For the last week, I didn't have much time to spend with her - when she's awake, I'm pumping milk or fast asleep. When I'm awake. she's fast asleep. I had been ZzzZZzzZ away by 9 pm almost every night - just very exhausted from work and the lack of sleep. My pump cycle had to adjust accordingly if I couldn't wake up at 11pm to pump - waking up at 4 am to pump instead and then trying to grab another hour of sleep before it's time to wake up for work. Thankfully there's the weekend to do a little catching up on, but it's just too short.
I'm planning to buy a mattress so that I can sleep on the floor with her during the weekends. She's beginning to want to flip, so I guess it's safer for us to sleep on the floor instead.

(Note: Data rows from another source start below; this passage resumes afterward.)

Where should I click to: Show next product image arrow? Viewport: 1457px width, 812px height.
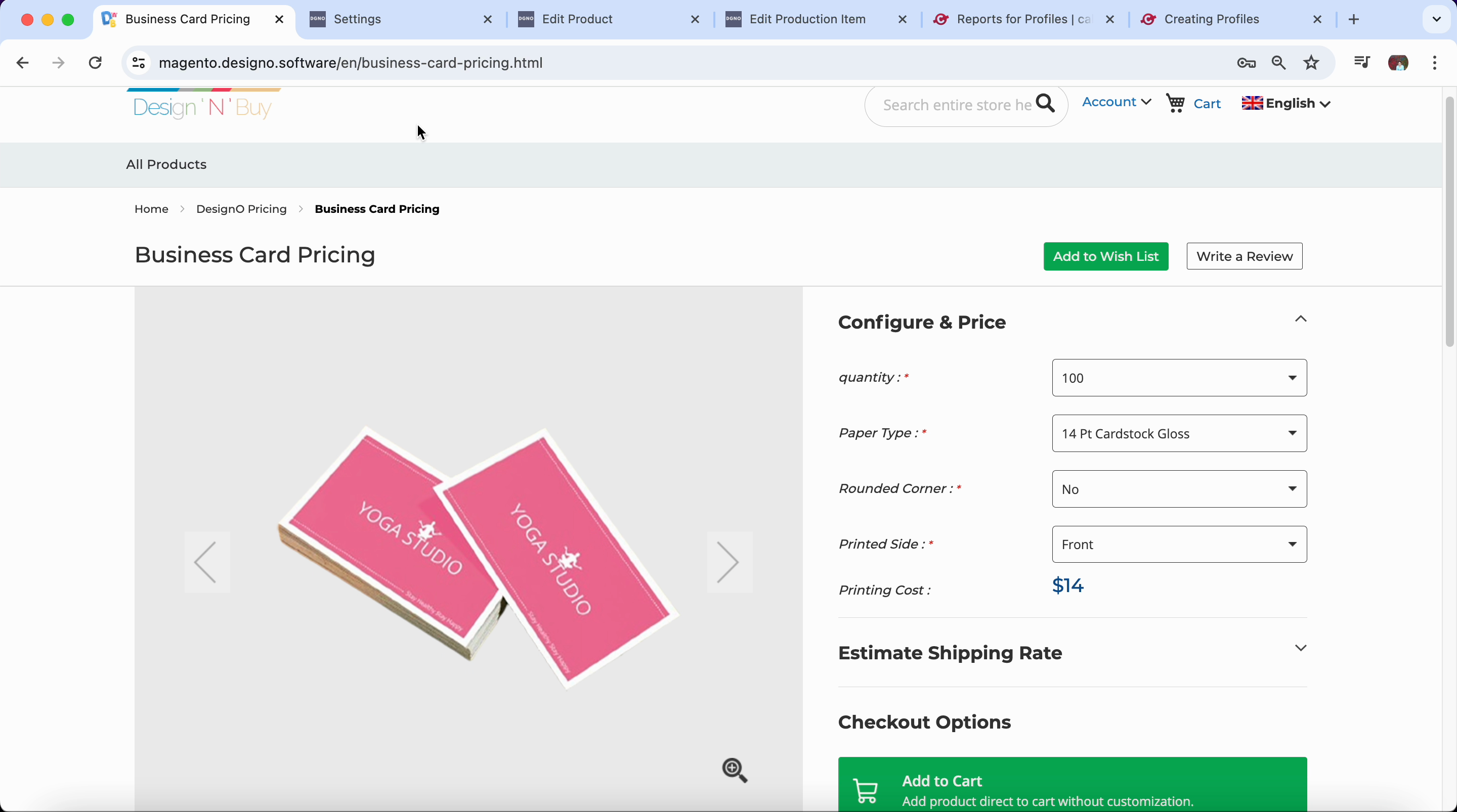[x=729, y=562]
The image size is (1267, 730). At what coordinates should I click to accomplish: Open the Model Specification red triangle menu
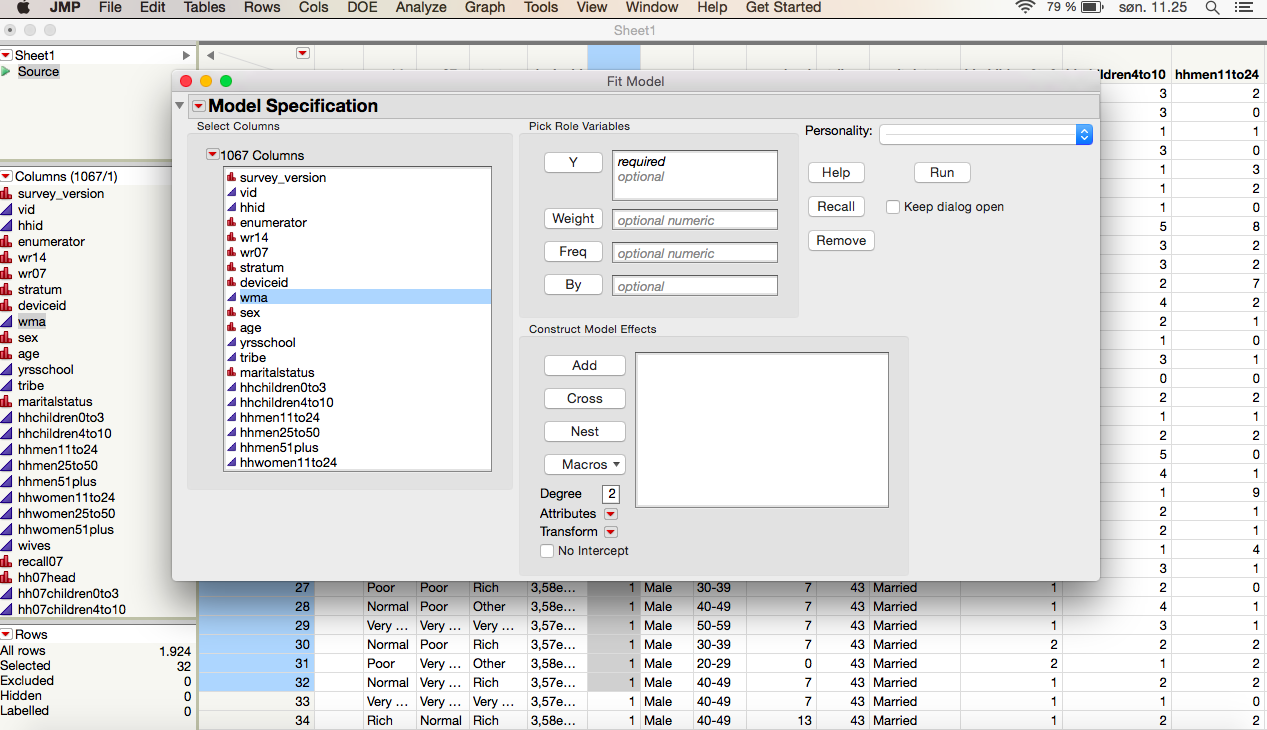pyautogui.click(x=198, y=105)
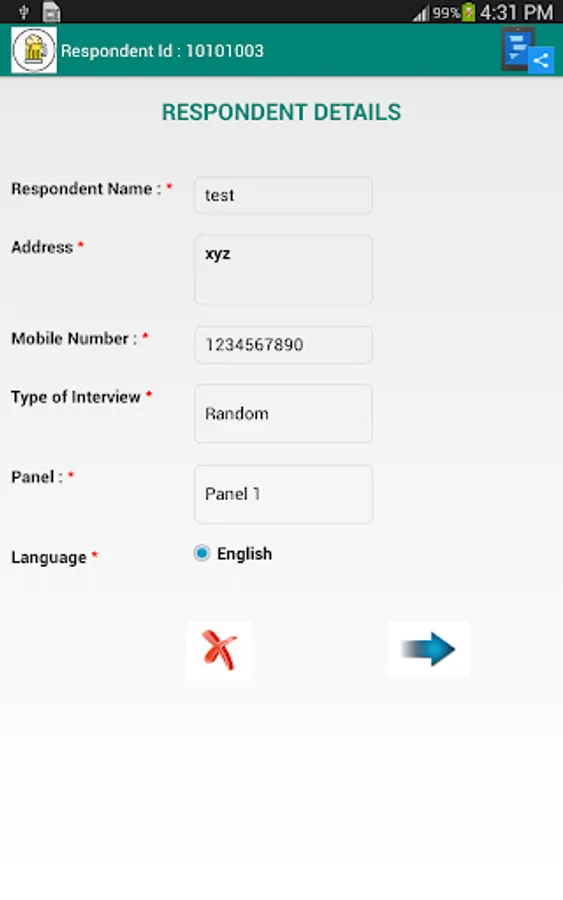
Task: Tap the beer mug app logo
Action: point(34,51)
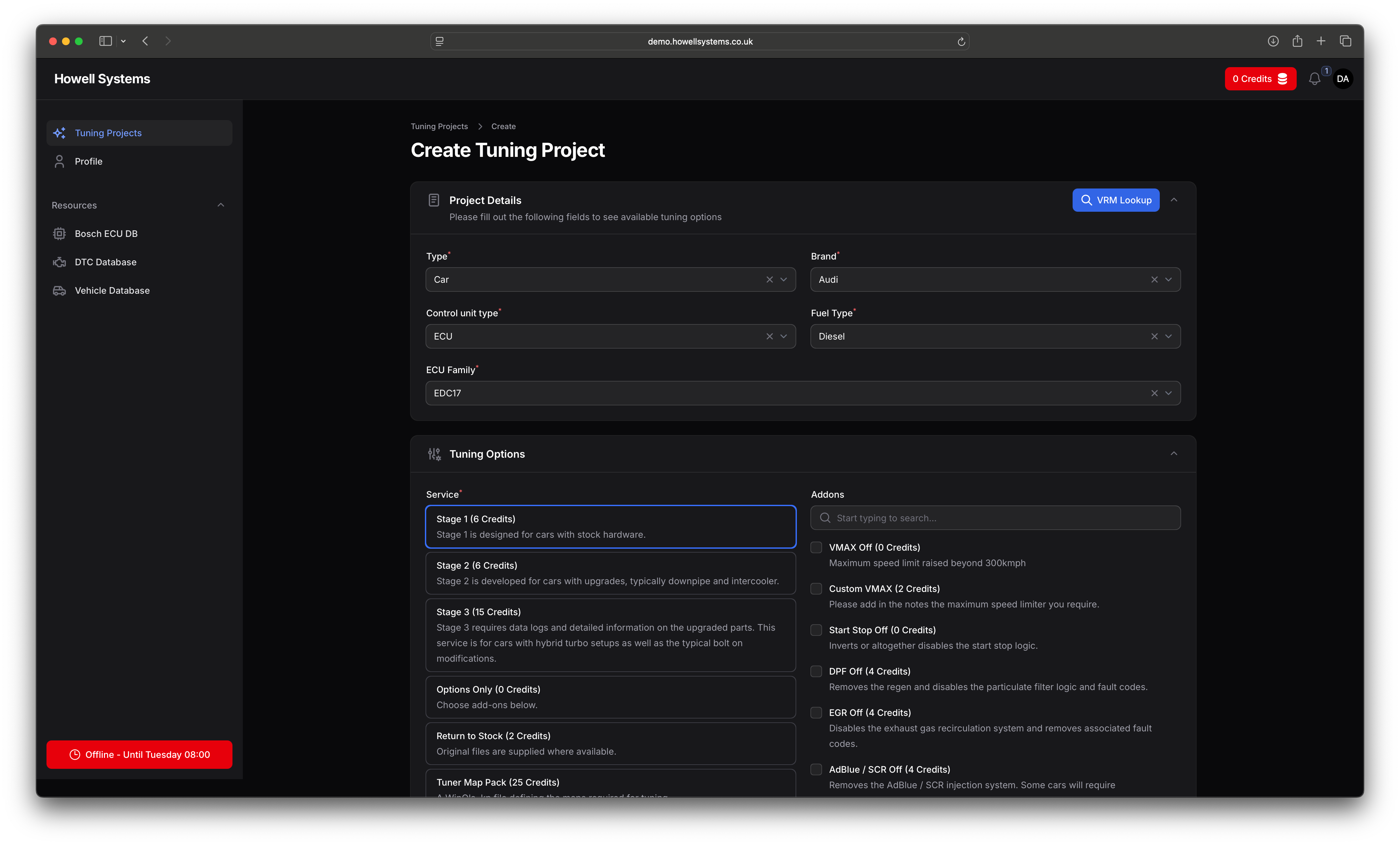Tick the EGR Off checkbox

(816, 712)
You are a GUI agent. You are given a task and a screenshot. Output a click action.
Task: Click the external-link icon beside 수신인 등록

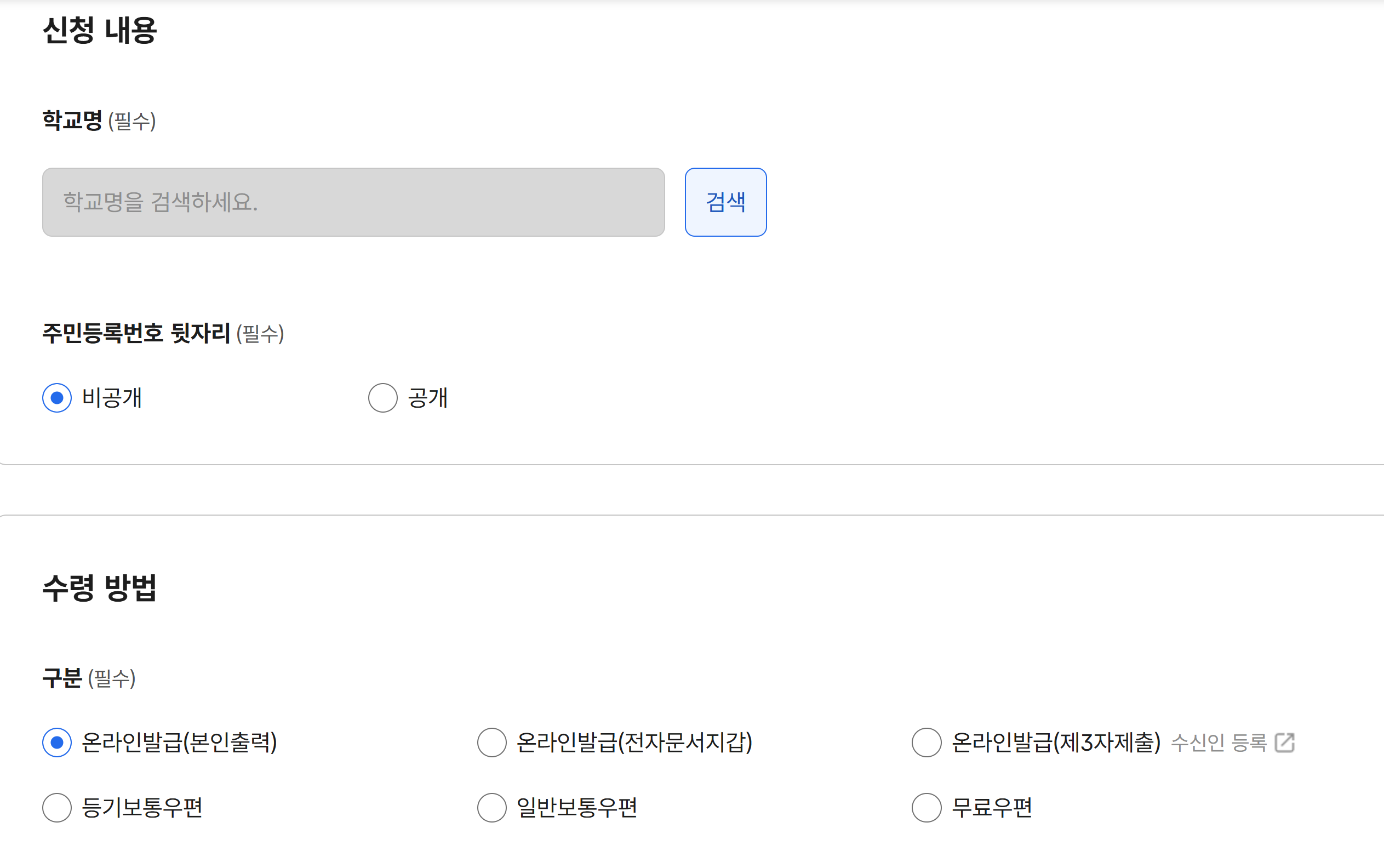1286,742
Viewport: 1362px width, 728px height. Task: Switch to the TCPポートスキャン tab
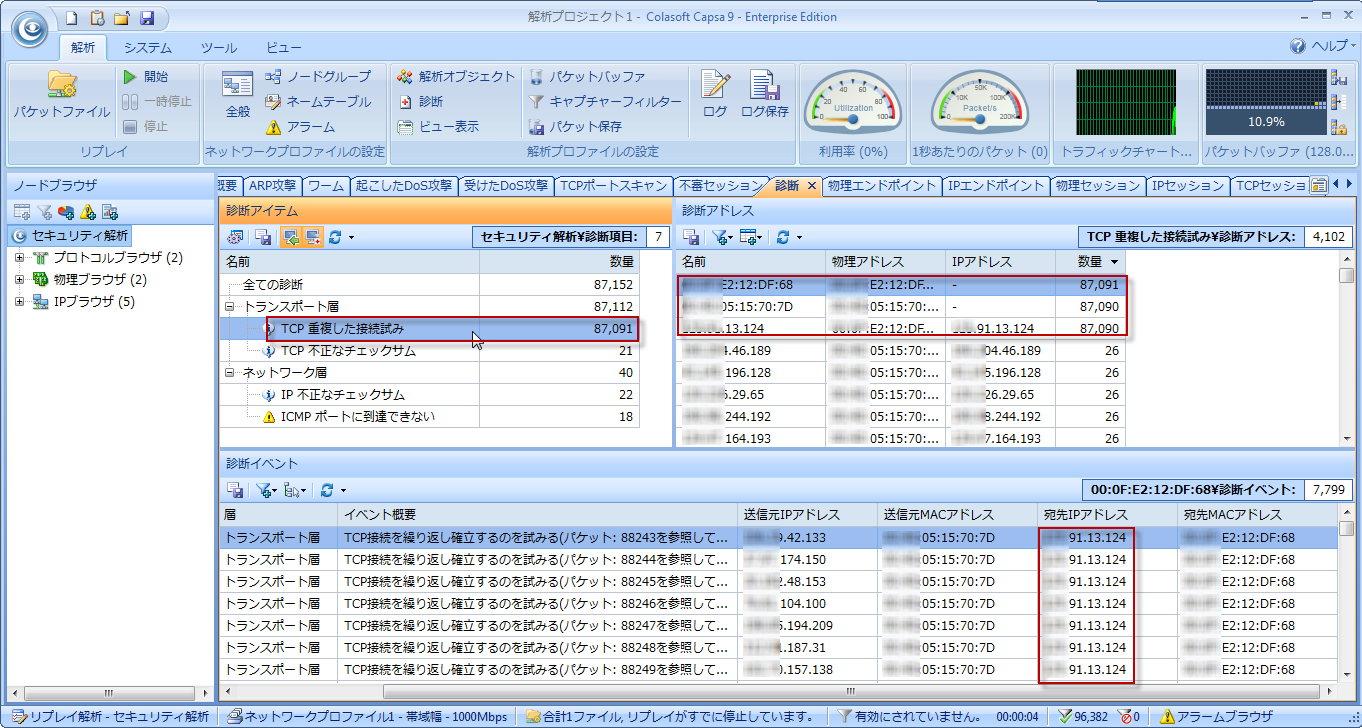[613, 186]
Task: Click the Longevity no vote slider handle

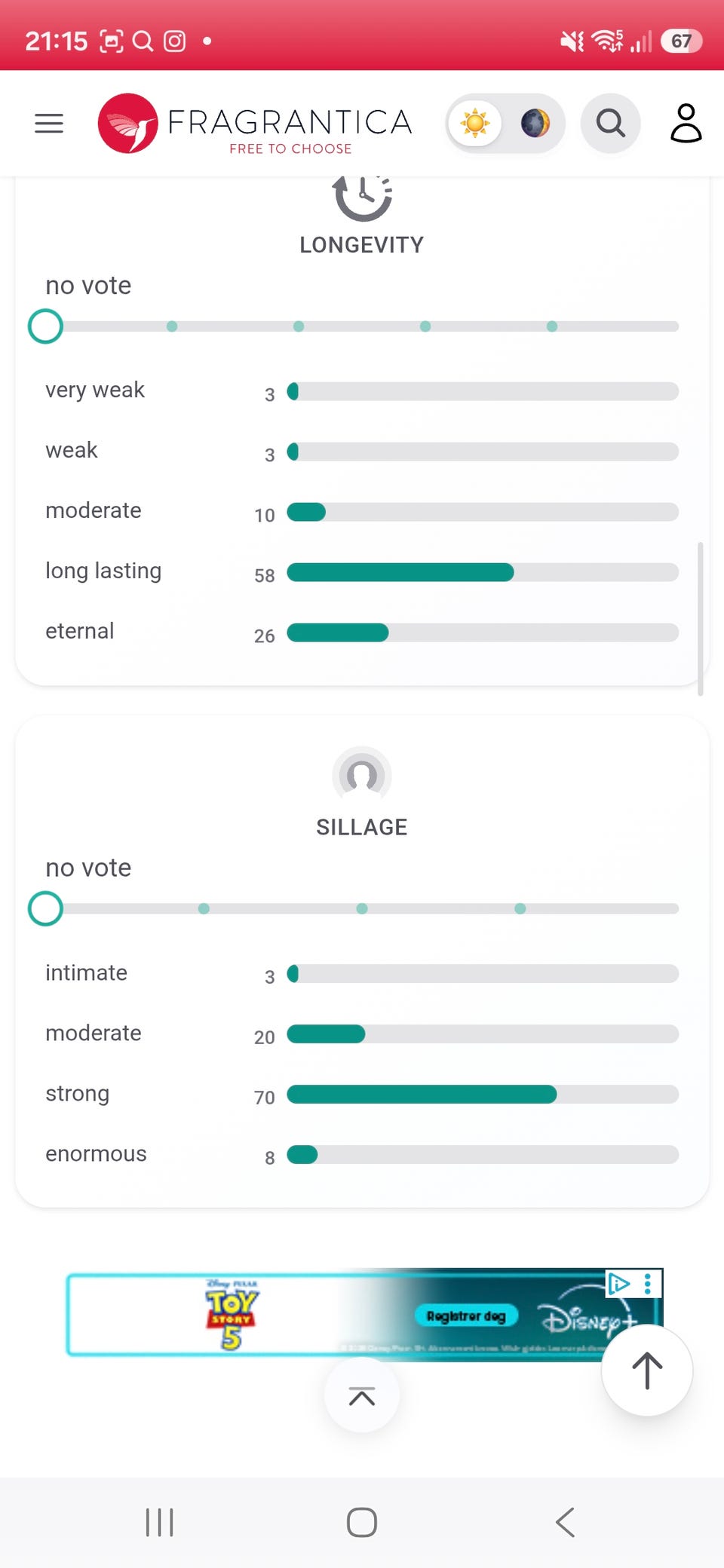Action: coord(45,326)
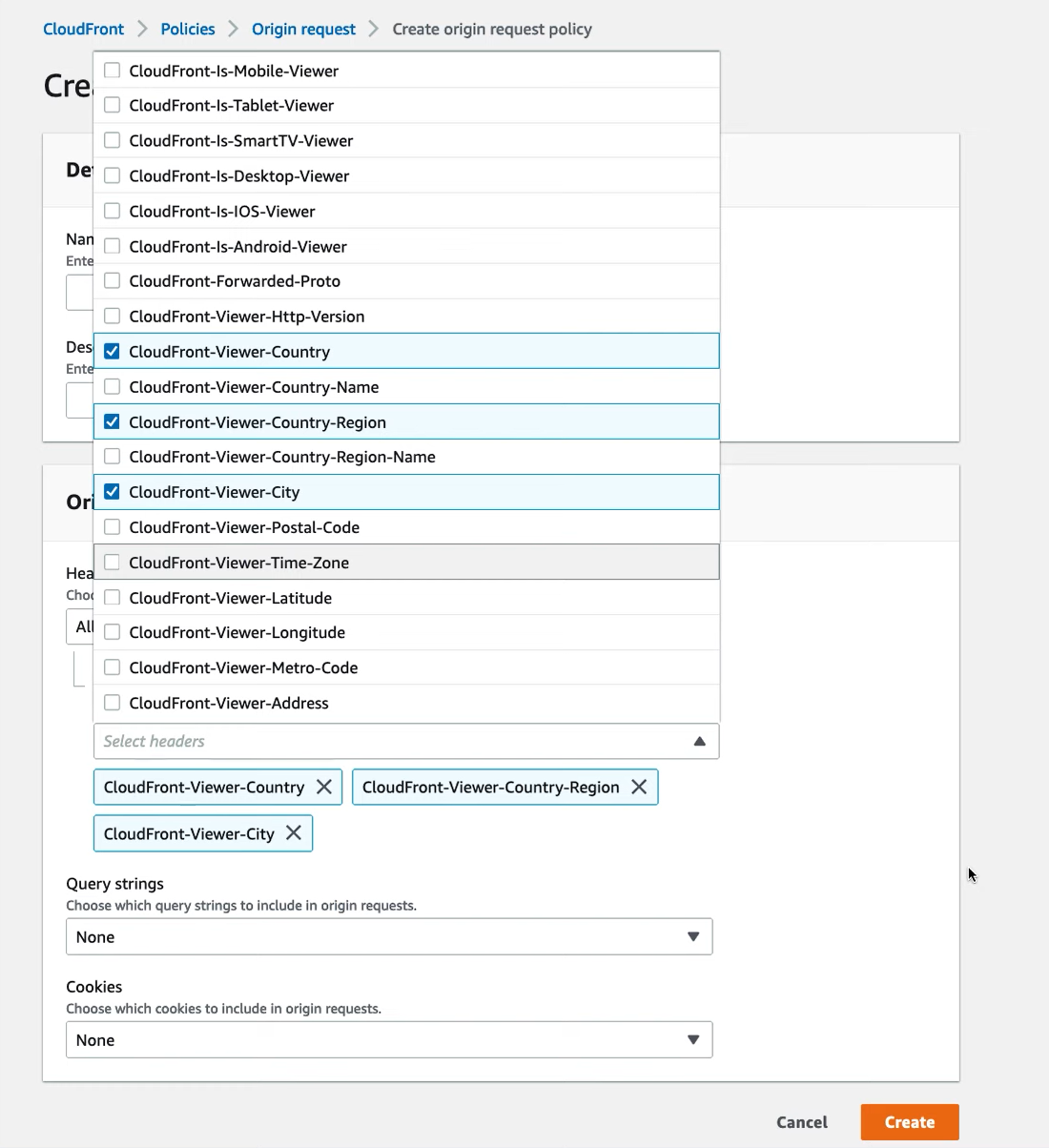The image size is (1049, 1148).
Task: Open the Cookies dropdown
Action: 693,1039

I'm also planning to go for the next family photoshoot by end of the month, before she outgrows the "Me" tee I bought her. I bought some other clothes for her - sizing 12 to 18 months but I doubt she can fit in at that age! So We've been clearing out the smaller clothes and digging out all the clothes we thought she will take ages to fit in (how very wrong!) and packing her wardrobe accordingly.
Thursday, July 05, 2007
At 3 months and 2 days old ...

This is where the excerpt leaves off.